This is the fourth in a series of newsletters devoted to the standards process. This newsletter will discuss the potentially unacceptable length associated with the standards process.
The previous newsletter mentioned that Jim participated on an ECMA (European Computer Manufacturers Association) committee that was chartered with developing ISDN standards. These meetings would typically run from about nine in the morning to at least eight in the evening and would run for several days at a time. During one of these meetings a heated half-hour debate broke out about whether or not the committee was using the proper format for footnotes. While such debates were not common, this debate does serve to exemplify how slow and painstaking the standards process can be.

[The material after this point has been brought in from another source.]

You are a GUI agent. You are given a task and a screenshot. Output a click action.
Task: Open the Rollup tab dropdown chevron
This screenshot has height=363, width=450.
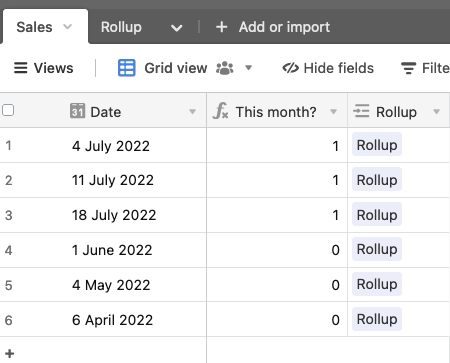coord(176,28)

To get an understanding of just how painstaking the standards process can be, it is insightful to Google the phrase Internet Standard. What comes back is: An Internet Standard is a special Request for Comments (RFC) or set of RFCs. An RFC that is to become a Standard or part of a Standard begins as an Internet Draft, and is later (usually after several revisions) accepted and published by the RFC Editor as a RFC and labeled a Proposed Standard. Later, an RFC is labeled a Draft Standard, and finally a Standard. Collectively, these stages are known as the standards track, and are defined in RFC 2026. The label Historic (sic) is applied to deprecated standards-track documents or obsolete RFCs that were published before the standards track was established.
We are not trying to be unduly critical of the standards process. It is clearly important that ideas get vetted and that there is time for a wide-ranging discussion. It is in all of our best interests that the standards committees take the time to get it right. That being said, the next newsletter will look at the impact of the lengthy standards process on enterprise IT organizations.

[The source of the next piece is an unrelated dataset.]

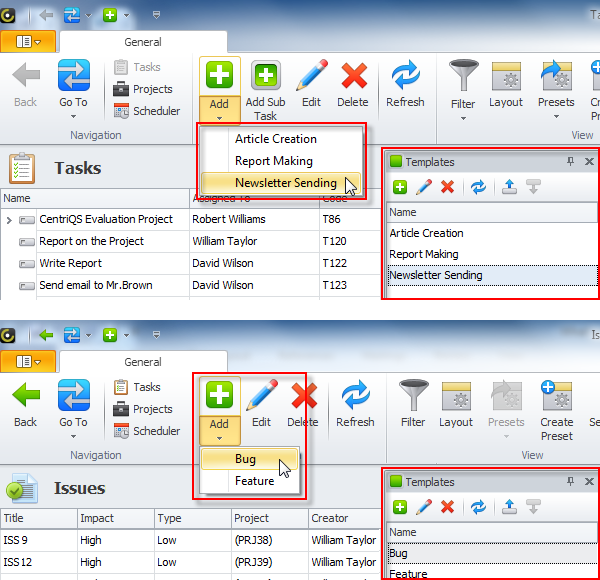Screen dimensions: 600x580
Task: Expand the CentriQS Evaluation Project row
Action: [x=10, y=220]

In the meantime, we want to hear from you. We all know that standards are important. However, how important are proprietary extensions to standards? How long into the standards process is it before there actually is a working standard that enables interoperability? Do you choose one vendor over another based on their support for standards?
Steve Taylor is president of Distributed Networking Associates and publisher/editor-in-chief of Webtorials. Jim Metzler is vice president of Ashton, Metzler & Associates.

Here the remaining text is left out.